Give again, word for word, each line below starting at the one that contains "[Number of items in the cart: 0] (603, 30)" and ending at the one that contains "Open a Support Case (701, 905)".
+===+
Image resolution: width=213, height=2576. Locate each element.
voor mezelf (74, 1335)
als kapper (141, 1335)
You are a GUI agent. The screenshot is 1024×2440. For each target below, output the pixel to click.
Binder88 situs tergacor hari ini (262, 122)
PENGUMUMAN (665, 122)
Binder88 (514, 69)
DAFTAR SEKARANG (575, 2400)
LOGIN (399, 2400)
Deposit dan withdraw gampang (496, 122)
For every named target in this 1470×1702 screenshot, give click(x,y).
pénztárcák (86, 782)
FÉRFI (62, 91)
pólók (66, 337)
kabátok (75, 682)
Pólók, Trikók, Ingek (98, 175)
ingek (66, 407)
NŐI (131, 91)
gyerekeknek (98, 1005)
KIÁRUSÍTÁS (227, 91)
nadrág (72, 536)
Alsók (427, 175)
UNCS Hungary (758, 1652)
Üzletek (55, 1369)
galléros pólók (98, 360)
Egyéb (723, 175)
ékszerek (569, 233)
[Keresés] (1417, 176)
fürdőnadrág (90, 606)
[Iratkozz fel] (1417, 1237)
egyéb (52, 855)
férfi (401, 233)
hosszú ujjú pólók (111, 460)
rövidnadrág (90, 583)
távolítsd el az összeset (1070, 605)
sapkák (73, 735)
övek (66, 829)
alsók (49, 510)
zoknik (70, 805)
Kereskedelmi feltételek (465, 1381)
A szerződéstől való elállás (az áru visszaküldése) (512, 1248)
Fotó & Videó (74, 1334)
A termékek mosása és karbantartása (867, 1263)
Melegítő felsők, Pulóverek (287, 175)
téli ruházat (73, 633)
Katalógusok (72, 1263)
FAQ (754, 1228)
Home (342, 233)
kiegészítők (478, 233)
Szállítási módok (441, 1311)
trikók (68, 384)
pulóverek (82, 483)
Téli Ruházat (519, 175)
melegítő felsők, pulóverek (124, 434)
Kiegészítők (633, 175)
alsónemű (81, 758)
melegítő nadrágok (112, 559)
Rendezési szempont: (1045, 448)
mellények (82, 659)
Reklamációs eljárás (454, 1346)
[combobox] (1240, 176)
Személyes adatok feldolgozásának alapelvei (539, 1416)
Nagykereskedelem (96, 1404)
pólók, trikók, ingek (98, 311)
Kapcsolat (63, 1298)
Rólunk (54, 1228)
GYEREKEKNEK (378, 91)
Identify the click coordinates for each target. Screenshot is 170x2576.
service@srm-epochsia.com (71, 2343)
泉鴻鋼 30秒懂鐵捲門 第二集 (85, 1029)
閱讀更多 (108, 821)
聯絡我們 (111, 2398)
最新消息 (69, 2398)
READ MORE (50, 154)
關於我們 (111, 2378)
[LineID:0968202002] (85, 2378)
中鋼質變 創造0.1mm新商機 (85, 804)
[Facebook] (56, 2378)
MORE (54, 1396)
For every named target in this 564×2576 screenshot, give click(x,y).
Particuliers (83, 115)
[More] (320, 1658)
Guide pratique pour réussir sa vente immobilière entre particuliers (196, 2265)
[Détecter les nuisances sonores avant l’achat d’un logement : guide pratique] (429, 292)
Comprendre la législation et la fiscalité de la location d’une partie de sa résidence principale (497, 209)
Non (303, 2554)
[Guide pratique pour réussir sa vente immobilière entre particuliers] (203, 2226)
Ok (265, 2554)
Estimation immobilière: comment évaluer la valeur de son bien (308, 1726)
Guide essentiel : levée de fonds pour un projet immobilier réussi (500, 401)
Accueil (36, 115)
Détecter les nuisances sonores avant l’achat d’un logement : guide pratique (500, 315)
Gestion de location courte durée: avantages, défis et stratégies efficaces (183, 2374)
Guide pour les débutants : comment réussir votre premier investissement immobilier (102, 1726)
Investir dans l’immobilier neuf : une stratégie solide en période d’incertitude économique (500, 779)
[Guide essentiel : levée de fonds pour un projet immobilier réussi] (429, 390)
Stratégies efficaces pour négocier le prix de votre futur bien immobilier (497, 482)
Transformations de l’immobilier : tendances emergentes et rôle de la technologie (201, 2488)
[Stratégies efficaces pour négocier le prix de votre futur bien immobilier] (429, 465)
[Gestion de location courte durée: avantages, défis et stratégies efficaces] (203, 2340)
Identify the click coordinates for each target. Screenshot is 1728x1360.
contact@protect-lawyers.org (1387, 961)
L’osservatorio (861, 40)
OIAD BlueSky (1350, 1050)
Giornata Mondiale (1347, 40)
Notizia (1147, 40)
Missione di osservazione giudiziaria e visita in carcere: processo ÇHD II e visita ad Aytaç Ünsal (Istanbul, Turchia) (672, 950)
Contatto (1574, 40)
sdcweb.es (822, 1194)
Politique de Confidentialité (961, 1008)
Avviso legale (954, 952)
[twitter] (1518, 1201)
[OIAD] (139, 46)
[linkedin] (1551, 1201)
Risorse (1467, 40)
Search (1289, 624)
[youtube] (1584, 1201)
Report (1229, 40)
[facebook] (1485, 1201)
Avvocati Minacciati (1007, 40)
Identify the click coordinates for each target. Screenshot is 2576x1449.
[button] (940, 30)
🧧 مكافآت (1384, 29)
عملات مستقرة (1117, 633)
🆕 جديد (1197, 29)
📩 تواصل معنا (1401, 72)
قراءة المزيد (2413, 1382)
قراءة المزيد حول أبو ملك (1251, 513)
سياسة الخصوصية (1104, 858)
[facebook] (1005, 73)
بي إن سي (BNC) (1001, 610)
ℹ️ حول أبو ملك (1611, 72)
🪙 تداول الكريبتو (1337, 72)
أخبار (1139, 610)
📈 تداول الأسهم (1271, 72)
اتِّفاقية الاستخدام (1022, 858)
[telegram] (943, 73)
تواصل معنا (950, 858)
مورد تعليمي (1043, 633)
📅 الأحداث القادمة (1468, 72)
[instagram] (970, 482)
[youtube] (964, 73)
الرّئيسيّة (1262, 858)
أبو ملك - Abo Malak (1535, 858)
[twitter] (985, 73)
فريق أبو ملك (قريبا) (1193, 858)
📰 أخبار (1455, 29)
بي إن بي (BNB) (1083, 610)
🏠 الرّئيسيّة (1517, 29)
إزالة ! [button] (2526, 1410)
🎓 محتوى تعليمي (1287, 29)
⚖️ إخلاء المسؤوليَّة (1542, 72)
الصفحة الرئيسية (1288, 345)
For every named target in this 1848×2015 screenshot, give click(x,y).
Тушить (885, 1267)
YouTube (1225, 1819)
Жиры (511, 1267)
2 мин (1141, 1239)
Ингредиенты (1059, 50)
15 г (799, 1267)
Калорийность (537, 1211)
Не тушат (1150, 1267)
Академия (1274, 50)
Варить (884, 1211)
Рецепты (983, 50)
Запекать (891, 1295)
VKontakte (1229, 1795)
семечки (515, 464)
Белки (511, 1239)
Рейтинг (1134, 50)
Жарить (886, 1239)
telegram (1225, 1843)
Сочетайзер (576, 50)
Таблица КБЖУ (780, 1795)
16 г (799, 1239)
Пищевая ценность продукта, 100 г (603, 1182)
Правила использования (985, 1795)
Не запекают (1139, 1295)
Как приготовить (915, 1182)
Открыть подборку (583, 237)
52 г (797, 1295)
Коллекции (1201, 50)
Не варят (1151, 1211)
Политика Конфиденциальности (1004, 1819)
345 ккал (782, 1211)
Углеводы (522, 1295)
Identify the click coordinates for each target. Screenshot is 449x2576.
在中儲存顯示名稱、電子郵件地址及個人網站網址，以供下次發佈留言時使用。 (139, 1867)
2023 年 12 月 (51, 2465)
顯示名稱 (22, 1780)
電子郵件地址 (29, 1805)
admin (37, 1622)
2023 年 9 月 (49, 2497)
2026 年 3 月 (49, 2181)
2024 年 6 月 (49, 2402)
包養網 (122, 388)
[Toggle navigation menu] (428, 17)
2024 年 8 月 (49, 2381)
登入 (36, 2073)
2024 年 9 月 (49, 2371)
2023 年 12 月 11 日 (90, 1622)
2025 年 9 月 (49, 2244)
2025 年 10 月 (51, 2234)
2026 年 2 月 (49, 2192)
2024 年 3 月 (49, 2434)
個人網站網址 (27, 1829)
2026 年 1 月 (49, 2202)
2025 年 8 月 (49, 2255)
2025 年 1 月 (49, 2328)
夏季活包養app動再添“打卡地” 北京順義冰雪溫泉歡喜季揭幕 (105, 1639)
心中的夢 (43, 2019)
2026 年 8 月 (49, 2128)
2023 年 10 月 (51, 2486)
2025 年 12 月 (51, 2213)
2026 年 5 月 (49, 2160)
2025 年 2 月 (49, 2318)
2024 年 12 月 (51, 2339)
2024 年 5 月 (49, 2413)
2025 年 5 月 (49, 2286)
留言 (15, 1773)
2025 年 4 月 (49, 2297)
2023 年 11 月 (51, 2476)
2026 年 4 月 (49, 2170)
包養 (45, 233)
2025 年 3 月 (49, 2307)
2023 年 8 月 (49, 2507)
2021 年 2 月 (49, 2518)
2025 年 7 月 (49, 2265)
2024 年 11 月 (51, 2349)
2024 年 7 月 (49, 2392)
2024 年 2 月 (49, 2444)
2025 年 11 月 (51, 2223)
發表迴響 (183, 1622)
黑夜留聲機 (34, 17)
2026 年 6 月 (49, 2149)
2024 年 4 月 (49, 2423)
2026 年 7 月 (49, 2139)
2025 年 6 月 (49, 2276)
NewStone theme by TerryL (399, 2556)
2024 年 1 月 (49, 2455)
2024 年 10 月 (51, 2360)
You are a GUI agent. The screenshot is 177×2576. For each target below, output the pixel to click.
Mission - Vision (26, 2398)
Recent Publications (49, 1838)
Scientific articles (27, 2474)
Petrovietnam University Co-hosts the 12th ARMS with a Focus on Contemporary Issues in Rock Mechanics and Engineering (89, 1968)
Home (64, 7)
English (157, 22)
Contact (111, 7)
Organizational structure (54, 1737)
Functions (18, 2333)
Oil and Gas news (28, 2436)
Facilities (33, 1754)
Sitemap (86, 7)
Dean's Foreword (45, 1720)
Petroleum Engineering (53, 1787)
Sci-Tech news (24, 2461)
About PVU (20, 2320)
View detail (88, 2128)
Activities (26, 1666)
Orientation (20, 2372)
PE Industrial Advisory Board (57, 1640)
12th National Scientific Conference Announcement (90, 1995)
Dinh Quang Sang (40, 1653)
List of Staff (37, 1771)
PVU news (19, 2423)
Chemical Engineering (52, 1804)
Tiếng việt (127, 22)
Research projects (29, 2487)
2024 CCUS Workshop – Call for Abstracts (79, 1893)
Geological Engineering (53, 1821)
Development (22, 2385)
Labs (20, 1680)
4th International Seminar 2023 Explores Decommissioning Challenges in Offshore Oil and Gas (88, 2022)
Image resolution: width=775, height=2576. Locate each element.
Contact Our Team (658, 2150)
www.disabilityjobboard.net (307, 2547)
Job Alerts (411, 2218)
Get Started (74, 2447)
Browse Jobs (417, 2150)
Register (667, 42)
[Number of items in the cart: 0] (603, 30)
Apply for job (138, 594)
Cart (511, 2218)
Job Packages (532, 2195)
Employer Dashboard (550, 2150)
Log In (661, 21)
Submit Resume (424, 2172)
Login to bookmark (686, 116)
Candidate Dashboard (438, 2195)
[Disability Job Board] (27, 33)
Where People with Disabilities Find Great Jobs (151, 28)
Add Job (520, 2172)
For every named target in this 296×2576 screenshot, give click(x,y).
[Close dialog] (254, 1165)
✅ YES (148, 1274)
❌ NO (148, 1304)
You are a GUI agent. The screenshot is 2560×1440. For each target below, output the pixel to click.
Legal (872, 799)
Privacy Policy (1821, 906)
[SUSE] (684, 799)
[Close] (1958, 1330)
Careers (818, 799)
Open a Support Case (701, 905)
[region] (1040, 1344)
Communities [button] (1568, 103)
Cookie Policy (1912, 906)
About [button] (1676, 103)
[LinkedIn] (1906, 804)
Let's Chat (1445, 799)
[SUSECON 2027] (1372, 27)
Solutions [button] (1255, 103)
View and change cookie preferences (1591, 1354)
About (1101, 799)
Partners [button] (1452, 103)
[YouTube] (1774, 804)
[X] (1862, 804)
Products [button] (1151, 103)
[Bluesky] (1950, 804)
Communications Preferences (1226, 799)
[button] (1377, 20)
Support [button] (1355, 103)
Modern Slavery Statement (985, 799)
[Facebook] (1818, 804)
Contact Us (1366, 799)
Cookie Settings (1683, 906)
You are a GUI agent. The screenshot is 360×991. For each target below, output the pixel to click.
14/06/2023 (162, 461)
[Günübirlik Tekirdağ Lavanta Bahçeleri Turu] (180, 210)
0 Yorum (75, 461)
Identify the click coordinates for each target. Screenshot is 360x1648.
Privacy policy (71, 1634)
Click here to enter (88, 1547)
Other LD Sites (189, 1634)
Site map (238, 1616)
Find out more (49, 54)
+===+
(Written reply)
[Number of items in the cart: 0] (603, 30)
Apply for job (138, 594)
Cart (511, 2218)
Job Packages (532, 2195)
Employer Dashboard (550, 2150)
Log In (661, 21)
Submit Resume (424, 2172)
Login to bookmark (686, 116)
Candidate Dashboard (438, 2195)
[Disability Job Board] (27, 33)
Where People with Disabilities Find Great Jobs (151, 28)
Add Job (520, 2172)
For every named target in this 296×2576 screenshot, give click(x,y).
[Close dialog] (254, 1165)
✅ YES (148, 1274)
❌ NO (148, 1304)
You are a GUI agent. The screenshot is 2560×1440. For each target below, output the pixel to click.
Legal (872, 799)
Privacy Policy (1821, 906)
[SUSE] (684, 799)
[Close] (1958, 1330)
Careers (818, 799)
Open a Support Case (701, 905)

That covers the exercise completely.